WASHINGTON - The U.S. is reiterating its call Wednesday for free and fair legislative and presidential elections in Haiti, hours after Prime Minister Joseph Jouthe resigned and President Jovenel Moise named Foreign Minister Claude Joseph as his replacement.
"The U.S. looks forward to continued cooperation with Interim Prime Minister Claude Joseph, the Government of Haiti and all Haitian stakeholders and international partners working to hold free and fair legislative and presidential elections in 2021," tweeted Julie Chung, acting assistant secretary for the U.S. State Department's Bureau of Western Hemisphere Affairs.
Jouthe announced his resignation in the pre-dawn hours of Wednesday without explaining why he decided to step down. He had been at odds with other members of Moise's Cabinet, who openly opposed and acted against Jouthe's orders on issues pertaining to security and justice.
"I gave my letter of resignation to the President of the Republic, SEM @moisejovenel. It has been an honor to serve my country as prime minister. I thank the members of my government, (and) our technical and financial partners for their collaboration. God Bless Haiti!" Jouthe said on Twitter.
In a tweet, Moise said, "The resignation of the government, which I have accepted, will allow me to address the insecurity that is calling out to be handled and pursue discussions that will help us find the consensus that is necessary for political and institutional stability in our country."
Responding to VOA's request for comment on the Cabinet reshuffle, a State Department spokesperson expressed the Biden administration's commitment toward working with Haiti to promote democratic governance and the rule of law.

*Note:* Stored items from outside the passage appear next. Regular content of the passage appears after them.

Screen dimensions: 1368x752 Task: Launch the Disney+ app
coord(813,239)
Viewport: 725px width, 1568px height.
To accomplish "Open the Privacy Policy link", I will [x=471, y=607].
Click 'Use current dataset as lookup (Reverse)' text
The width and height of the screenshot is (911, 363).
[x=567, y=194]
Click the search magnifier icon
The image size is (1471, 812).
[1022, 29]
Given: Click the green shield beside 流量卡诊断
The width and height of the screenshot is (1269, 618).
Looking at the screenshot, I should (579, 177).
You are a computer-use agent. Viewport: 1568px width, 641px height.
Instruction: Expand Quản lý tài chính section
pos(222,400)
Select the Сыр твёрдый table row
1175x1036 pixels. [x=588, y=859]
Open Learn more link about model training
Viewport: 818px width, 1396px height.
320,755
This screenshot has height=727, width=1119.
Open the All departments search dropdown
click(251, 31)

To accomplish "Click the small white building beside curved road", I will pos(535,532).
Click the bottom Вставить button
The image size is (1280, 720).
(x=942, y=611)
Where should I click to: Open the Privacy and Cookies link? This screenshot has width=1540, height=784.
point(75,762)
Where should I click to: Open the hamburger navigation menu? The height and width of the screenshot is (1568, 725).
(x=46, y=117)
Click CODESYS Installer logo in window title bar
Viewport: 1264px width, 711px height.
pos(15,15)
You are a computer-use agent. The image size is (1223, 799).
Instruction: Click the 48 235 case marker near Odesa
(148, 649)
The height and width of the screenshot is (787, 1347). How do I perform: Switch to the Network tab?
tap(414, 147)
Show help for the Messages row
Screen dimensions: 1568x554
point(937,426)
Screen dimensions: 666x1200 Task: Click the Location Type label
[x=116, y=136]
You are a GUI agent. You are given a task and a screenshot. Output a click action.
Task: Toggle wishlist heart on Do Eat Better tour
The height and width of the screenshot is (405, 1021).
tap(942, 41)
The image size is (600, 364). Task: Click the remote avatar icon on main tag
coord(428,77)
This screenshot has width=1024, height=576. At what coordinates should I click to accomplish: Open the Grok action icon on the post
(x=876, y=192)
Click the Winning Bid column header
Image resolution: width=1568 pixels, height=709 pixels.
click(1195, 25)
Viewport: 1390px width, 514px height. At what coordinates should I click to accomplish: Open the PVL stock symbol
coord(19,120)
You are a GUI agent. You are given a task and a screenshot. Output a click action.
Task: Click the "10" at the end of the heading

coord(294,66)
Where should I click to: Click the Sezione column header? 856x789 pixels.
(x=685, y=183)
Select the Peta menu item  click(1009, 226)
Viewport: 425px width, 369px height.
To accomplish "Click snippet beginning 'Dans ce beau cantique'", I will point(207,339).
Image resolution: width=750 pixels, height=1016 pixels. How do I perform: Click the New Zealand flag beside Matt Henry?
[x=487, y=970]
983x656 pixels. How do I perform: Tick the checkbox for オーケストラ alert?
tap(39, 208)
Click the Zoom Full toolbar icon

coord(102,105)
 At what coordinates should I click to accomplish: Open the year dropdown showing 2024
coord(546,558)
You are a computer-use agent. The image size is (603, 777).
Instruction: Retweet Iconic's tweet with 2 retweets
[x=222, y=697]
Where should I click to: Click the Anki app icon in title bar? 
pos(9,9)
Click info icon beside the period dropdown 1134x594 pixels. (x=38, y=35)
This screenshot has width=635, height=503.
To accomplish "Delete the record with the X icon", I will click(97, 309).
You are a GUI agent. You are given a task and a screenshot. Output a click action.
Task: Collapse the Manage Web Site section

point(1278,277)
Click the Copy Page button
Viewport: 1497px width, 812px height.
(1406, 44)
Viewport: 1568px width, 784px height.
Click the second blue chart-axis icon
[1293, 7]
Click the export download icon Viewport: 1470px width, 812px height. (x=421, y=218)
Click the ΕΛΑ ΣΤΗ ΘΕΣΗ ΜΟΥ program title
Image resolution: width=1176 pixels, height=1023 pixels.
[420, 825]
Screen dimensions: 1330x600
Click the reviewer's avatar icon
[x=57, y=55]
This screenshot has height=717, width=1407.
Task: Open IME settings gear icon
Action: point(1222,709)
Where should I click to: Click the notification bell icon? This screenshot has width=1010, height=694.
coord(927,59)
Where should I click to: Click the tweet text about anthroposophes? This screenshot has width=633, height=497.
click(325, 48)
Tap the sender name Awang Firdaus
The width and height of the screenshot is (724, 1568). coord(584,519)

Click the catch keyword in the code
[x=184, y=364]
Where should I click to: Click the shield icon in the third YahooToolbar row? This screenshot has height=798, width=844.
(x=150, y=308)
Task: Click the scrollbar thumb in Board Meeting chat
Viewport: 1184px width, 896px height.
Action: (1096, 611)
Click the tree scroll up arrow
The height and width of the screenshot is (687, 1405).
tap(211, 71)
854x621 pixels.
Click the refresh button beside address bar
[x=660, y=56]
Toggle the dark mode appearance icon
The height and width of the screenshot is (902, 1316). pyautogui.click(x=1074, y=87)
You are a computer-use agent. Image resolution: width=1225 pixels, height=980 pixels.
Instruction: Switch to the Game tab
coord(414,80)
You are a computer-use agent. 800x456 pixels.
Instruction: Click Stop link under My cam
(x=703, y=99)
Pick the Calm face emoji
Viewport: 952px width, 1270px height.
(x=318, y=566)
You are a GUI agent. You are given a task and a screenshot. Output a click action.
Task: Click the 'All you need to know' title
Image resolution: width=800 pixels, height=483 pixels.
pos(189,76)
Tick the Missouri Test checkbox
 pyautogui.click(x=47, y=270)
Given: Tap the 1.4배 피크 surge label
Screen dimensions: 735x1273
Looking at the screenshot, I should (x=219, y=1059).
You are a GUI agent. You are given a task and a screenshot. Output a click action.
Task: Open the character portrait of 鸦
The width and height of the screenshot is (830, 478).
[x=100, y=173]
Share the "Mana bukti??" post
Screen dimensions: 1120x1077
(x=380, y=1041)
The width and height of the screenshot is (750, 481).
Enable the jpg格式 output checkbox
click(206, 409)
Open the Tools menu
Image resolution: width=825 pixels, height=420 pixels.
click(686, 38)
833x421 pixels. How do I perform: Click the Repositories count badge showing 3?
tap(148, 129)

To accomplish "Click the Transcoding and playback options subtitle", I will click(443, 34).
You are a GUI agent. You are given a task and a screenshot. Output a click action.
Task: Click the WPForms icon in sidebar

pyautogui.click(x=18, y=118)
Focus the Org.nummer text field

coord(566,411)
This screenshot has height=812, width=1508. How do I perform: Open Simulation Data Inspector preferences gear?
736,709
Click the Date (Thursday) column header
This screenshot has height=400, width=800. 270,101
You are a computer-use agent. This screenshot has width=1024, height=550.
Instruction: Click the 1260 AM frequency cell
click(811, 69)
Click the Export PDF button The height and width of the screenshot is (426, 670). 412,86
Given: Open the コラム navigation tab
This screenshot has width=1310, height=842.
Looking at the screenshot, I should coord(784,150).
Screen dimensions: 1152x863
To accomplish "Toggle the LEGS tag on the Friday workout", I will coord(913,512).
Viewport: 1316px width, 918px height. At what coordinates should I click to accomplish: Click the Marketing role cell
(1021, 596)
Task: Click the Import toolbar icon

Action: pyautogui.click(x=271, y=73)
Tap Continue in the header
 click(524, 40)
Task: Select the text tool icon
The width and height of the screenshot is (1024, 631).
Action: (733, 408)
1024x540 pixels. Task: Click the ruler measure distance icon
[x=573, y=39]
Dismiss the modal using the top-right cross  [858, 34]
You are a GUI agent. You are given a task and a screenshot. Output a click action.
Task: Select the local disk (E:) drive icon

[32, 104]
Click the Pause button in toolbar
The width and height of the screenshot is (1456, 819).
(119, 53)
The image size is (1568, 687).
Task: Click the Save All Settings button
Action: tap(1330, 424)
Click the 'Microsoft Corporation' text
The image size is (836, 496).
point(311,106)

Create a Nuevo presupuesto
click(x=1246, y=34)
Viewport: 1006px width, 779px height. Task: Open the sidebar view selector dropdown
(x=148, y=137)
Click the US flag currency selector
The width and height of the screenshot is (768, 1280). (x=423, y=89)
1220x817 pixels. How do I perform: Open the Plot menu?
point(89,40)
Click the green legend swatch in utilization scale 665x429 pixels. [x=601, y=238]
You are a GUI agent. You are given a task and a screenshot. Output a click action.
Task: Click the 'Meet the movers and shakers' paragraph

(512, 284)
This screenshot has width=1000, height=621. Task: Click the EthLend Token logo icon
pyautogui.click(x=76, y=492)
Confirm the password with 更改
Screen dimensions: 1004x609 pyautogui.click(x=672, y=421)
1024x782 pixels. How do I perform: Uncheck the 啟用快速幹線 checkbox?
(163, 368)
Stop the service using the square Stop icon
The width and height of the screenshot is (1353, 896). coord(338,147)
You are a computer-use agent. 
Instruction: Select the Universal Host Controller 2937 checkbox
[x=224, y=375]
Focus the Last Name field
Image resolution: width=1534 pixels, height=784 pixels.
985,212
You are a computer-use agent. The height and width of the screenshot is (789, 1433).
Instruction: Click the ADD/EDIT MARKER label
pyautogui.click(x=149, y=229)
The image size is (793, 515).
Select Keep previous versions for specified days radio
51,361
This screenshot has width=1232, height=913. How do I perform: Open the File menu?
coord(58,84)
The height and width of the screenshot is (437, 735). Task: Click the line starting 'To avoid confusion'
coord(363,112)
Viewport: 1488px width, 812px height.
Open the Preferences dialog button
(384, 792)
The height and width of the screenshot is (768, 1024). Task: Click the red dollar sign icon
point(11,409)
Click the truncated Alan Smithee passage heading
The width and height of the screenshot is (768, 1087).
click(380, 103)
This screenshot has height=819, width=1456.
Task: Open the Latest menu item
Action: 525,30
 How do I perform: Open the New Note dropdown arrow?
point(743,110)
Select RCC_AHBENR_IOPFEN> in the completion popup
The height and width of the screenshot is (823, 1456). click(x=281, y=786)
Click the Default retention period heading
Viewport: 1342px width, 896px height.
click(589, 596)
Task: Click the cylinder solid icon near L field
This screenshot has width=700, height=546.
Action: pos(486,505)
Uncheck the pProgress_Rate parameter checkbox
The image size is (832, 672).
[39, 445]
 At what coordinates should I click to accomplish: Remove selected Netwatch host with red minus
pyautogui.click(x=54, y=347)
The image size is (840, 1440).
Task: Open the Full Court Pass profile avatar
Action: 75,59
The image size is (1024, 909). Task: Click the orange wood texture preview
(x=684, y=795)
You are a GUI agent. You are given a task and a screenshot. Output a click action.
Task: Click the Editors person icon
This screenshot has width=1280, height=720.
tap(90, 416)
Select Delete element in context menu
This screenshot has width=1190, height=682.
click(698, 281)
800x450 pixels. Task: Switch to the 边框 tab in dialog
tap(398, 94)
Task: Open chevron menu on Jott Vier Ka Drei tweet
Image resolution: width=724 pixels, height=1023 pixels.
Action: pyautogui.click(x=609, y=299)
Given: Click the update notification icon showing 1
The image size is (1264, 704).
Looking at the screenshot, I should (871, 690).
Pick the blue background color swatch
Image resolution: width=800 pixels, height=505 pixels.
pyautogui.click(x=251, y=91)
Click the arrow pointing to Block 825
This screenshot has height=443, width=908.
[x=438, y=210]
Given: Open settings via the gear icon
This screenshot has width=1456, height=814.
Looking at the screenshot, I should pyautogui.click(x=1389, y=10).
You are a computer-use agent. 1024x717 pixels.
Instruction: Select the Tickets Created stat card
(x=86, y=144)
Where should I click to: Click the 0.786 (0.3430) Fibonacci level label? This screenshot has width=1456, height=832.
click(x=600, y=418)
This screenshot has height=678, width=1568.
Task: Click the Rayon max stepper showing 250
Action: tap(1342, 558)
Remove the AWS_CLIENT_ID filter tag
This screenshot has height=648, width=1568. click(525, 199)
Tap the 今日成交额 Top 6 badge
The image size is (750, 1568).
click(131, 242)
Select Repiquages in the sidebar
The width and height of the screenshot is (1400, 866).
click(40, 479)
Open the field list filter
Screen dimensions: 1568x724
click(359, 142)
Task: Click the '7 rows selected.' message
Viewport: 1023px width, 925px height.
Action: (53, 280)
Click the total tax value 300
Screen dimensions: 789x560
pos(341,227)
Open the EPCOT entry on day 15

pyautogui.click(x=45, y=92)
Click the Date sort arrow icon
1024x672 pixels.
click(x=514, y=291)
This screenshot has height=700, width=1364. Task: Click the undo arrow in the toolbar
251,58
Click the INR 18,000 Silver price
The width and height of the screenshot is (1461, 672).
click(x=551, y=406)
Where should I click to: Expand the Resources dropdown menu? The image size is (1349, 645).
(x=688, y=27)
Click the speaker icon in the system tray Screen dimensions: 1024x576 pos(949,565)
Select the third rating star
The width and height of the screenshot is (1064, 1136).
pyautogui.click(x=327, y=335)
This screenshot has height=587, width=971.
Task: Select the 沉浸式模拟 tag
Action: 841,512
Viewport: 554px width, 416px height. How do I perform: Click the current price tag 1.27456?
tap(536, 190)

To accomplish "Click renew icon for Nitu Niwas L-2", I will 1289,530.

"We encourage Haitian politicians, civil society and the business community to find common ground to work toward free and fair overdue legislative, as well as presidential, elections," the spokesperson told VOA.
The Moise government plans to hold a constitutional referendum in June, followed by legislative and presidential elections in September and November.
Spike in kidnappings
The Cabinet change follows a spike in kidnappings during recent days that saw Protestant pastors and church officials kidnapped at gunpoint during a live broadcast on Easter Sunday, the abduction for ransom of Catholic priests and nuns, and the killing of a prominent businessman in broad daylight during a failed kidnapping attempt.
The Organization of American States expressed its concern late Tuesday about the deteriorating security situation.
"The Secretary General of the OAS (Luis Almagro) is closely following the situation in Haiti and deplores the deterioration of the security situation, particularly the resurgence of kidnappings and killings, including five religious leaders over the weekend," the OAS said in a tweet.
"The right to life is a reflection of respect for human life, which is a fundamental human right. the OAS Secretary General calls on Haitian officials to take the necessary measures to protect the life and dignity of its citizens."
Laurent Weil, research analyst and specialist on Latin America and the Caribbean at The Economist magazine, said the Cabinet change was not enough to improve security.
"A change of prime minister or Cabinet reshuffle is unlikely to be sufficient by itself to improve the security situation ahead of the referendum," Weil told VOA. But he thinks the resignation could signal Moise's willingness to engage in a more inclusive dialogue.
"The move may reflect President Jovenel Moise's recognition of the deteriorating situation and indicate that he is willing to engage in talks with some of his opponents to lower the heat on the political scene," Weil said. "But the prospects for negotiations are slim, as very few political leaders are willing to cooperate."
The United Nations Integrated Office in Haiti, BINUH, criticized the electoral process Tuesday, saying it was neither inclusive nor transparent enough.
"The national appropriation of the constitution project requires the engagement of a larger segment of political actors, civil society, women and religious groups from across the nation," BINUH tweeted.
Weil said there are steps Moise can take to show he is committed to free and fair elections.
"At this stage, if the government is really committed to free and fair votes this year, its priority will be to improve citizens' confidence by ensuring that a significant portion of the population takes ownership of the referendum and electoral process," he told VOA.
The new prime minister
Joseph is Haiti's 164th minister of foreign affairs and religious affairs. Before being named foreign minister in March 2020, he held posts as Haitian ambassador to Argentina, and charge d'affaires at the Haitian Embassy in Spain. Prior to working in politics, Joseph was a professor at the University of Connecticut and at Long Island University.
Under normal circumstances, Joseph's nomination would require Parliament's approval. But the legislative body is not functioning because of a failure to organize elections to renew the terms of lawmakers.
Joseph has not responded to VOA's request for comment on his new Cabinet position, but he did retweet Moise's announcement of his appointment, as well as a congratulatory tweet from the Ministry of Foreign Affairs of Taiwan.
"We welcome @moisejovenel's naming of @claudejoseph03 as interim PM of Haiti & look forward to continuing close bilateral cooperation in areas of mutual interest benefiting the people of both countries and the region. Taiwan is Haiti's true friend & partner in prosperity."